As we can see in these 3 figures, our atlas selection method achieves significant improvements with respect to MI-based atlas selection in 10, 9 and 7 (out of the 20 structures) for the MV-, LWV- and NLWV-based label fusions, respectively. Compared to HOG-based atlas selection, our method achieves significant improvements in 11, 7 and 7 structures, respectively. The average Dice ratio improvement of our atlas selection method, compared to the MI-based atlas selection method, is 0.59%, 0.45% or 0.42% when using MV-, LWV- or NLWV-based label fusions, respectively. Following a similar trend as in the ADNI and IXI databases, the proposed atlas selection method achieves larger improvement with respect to the MI-based atlas selection method for the simpler label fusion method (MV). The reason is that the simpler label fusion method (MV) offers more room for improvement to the atlas selection method.

To get better insight about performance of each method in selecting good atlases, Fig. 20 shows the number of relevant atlases selected by MI, HOG and HSR in the LONI dataset. The theoretical upper bound in the case of a perfect selection (i.e., GTR) is displayed as a black line. As we can see, the proposed method clearly outperforms all others.

Fig. 20.

Fig. 20

Number of relevant atlases selected by each method in the LONI dataset. Vertical axis shows the number of relevant atlases and horizontal axis shows the number of selected atlases. A black line denotes the number of relevant atlases in the case of a perfect selection (GTR).

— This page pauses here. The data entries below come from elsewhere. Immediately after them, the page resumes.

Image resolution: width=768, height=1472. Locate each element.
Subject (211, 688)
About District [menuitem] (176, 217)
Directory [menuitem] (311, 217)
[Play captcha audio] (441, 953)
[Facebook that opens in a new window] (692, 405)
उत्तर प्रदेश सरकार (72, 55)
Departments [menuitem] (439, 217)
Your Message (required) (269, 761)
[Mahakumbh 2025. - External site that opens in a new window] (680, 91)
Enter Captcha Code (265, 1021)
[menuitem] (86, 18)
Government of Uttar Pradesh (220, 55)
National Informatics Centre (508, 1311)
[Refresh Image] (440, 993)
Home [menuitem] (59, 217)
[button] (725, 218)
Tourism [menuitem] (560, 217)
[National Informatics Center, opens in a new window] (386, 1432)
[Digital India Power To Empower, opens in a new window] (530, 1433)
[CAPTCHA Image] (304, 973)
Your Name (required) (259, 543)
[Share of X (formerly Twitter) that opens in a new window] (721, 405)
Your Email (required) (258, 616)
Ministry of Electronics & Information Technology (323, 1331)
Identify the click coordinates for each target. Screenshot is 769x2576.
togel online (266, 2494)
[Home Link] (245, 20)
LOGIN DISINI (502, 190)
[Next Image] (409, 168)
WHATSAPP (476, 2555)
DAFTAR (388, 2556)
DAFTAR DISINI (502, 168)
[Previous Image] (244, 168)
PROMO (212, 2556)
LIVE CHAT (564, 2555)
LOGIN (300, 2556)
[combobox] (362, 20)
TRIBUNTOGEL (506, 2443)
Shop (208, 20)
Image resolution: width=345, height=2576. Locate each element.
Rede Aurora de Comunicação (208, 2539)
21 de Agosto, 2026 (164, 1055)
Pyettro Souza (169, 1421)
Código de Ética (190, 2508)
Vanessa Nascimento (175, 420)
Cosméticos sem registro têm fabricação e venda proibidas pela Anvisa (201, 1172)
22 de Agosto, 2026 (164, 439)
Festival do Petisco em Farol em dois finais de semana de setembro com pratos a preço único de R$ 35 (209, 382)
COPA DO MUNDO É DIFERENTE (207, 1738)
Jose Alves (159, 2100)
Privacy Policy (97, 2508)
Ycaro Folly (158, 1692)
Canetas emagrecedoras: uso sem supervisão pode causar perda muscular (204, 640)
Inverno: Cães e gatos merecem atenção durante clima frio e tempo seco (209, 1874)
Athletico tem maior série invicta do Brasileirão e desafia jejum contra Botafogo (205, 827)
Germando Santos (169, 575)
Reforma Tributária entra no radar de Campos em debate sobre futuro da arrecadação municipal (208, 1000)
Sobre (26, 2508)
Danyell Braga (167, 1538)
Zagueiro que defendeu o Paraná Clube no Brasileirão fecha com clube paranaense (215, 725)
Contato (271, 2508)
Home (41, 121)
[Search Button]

To further evaluate the performance of the different atlas selection methods, in Table VIII we show the average surface distance errors incurred by the different methods on the 20 smallest structures in the LONI database.

TABLE VIII.

Mean and standard deviation of the average surface distances (in mm) incurred by the different methods in segmenting the 20 smallest structures in the LONI dataset by using K = 17 atlases.

Segmentation
variant
Overall surface
distance
MI+MV 1.0113 ± 0.7125
HOG+MV 1.0072 ± 0.7073
HSR+MV 0.9871 ± 0.6950
MI+LWV 0.9772 ± 0.7204
HOG+LWV 0.9659 ± 0.7060
HSR+LWV 0.9522 ± 0.6922
MI+NLWV 0.9367 ± 0.7553
HOG+NLWV 0.9334 ± 0.7414
HSR+NLWV 0.9120 ± 0.7270

As we can see, segmentation methods using our proposed atlas selection technique achieve the lowest average distances and standard deviations compared to the other methods. Simpler label fusion methods are outperformed by more complex ones in terms of average surface distance. However, in terms of standard deviations, more complex label fusion methods show slightly less stability than simpler ones. The overall best performance is achieved by combining our atlas selection method with NLWV-based label fusion.

IV. Conclusions

We have presented a novel learning-based method for selecting the relevant atlases for multiple atlas segmentation. Our relevance score is directly defined to be related to the expected Dice ratio after non-rigid registration of an atlas and a target image. This measure is thus more related to the segmentation performance than a simple image similarity measure. Then, we use a learning-based method to map the image features before non-rigid registration to our relevance score. In this way, we avoid using the costly non-rigid registration prior to the atlas selection. Compared to similar state-of-the-art learning-based methods, our method can effectively deal with training sets of small size, as is usually the case in the case of multiple-atlas segmentation. Our proposed atlas selection leads to significant improvements in labeling various structures in the ADNI, SATA, IXI and LONI-LPBA40 datasets, compared to other atlas selection methods. Specifically, as shown by the ADNI dataset, our atlas selection method compares favorably to similar state-of-the-art learning-based methods as well as to image similarity based atlas selection methods. Moreover, it requires fewer atlases than image similarity based methods to get better performance, thus, considerably reducing the computational cost for the multiple-atlas segmentation. As we have seen in the SATA dataset, our atlas selection method can boost the performance of NLWV label fusion from the 2nd to the 4th position in the global ranking. Our method gets significant improvements on labeling several structures in the IXI and LONI-LPBA40 datasets, with respect to selection of atlases based on mutual information. Our future works include (1) evaluate our method on other clinical datasets such as 3D lung CT and infant brain images and (2) integrate our method with other MAS methods such as a sparse patch-based label fusion method [44] and a joint label fusion method [45].

Footnotes

Contributor Information

Gerard Sanroma, Email: gsanroma@gmail.com, Department of Radiology and BRIC, University of North Carolina at Chapel Hill, USA.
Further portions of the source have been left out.